Similarly, in 2010 -- the centennial of the Flexner report -- the Carnegie Foundation called for an updated reform of medical education, but its reforms strike me as wanting to do the things we do now better rather than fundamentally rethinking what we are doing.
If the medical school route is going to end up taking 14 years, maybe those prospective students -- who typically are good in math & science -- might be better off going into computer science. They wouldn't incur those big medical school debts, wouldn't face the prospect of battling insurance companies, hospital administrators, or malpractice lawyers, and could at least hope to be comfortably retired due to a couple of successful IPOs by the time the medical school cohort is finally starting to practice.

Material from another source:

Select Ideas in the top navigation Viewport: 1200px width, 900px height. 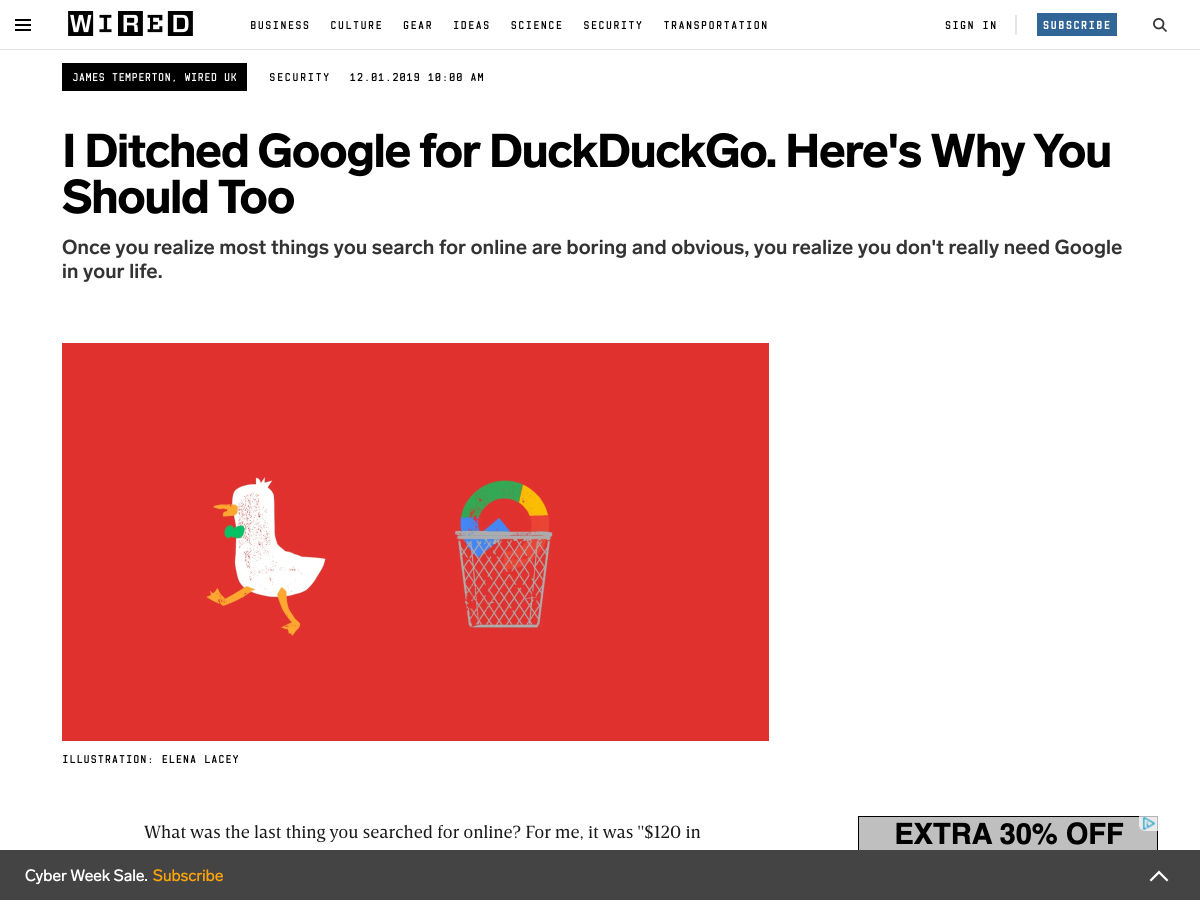point(471,25)
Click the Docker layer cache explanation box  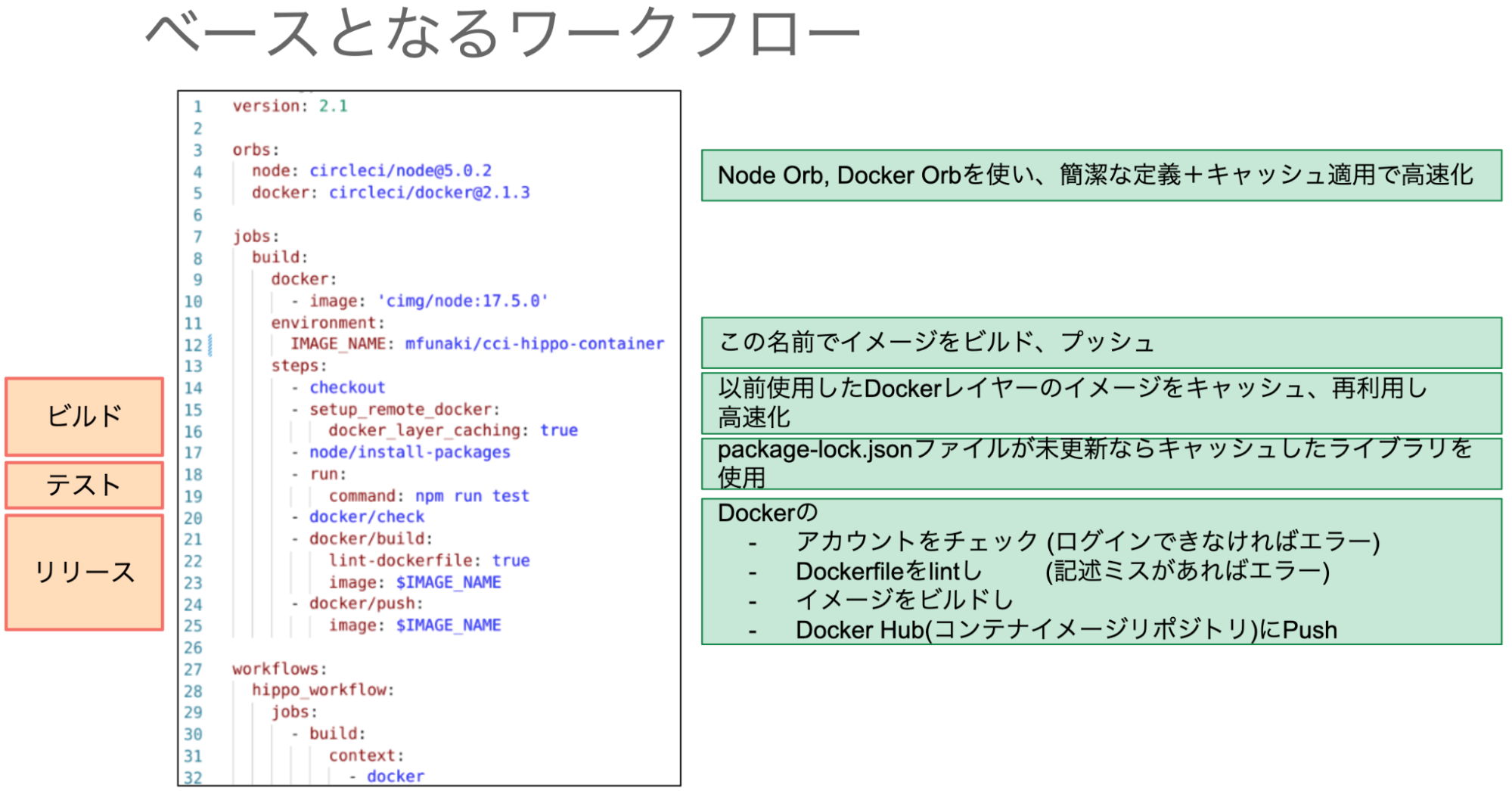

The medical profession should be very worried.
Whether the training duration is 6 years, 10 years, or 14 years, there is still the problem of all the different kinds of "doctors," each with their own training and licensure. Who is looking after my health comprehensively, not just pieces of it?
E.g., does it make sense that I get primary care for my teeth from a dentist (or, in reality, largely from a hygienist) and for my eyes from an optometrist, but my "medical" primary care from a physician? Frankly, I think the only people to whom that makes sense are physicians, especially since it is almost always covered by health insurance, whereas we need dental and vision insurance -- which are not nearly as common -- for the other forms of primary care. We know, for example, that oral health is closely related to general health, but treat them distinctly.
I don't have any quick fixes to any of this, but I'm pretty sure it is a problem. I'm also sure that the various educational institutions and corresponding professions would fight vigorously to preserve their turfs. It's naive, but I wish we could all step back and ask the simple question: what is best for the patient? If we were starting with no preconceptions, but with the knowledge and capabilities we have available, how would we choose to train and organize the health care professions that we license to use them?
To fix things we'd need someone like Abraham Flexner but on steroids.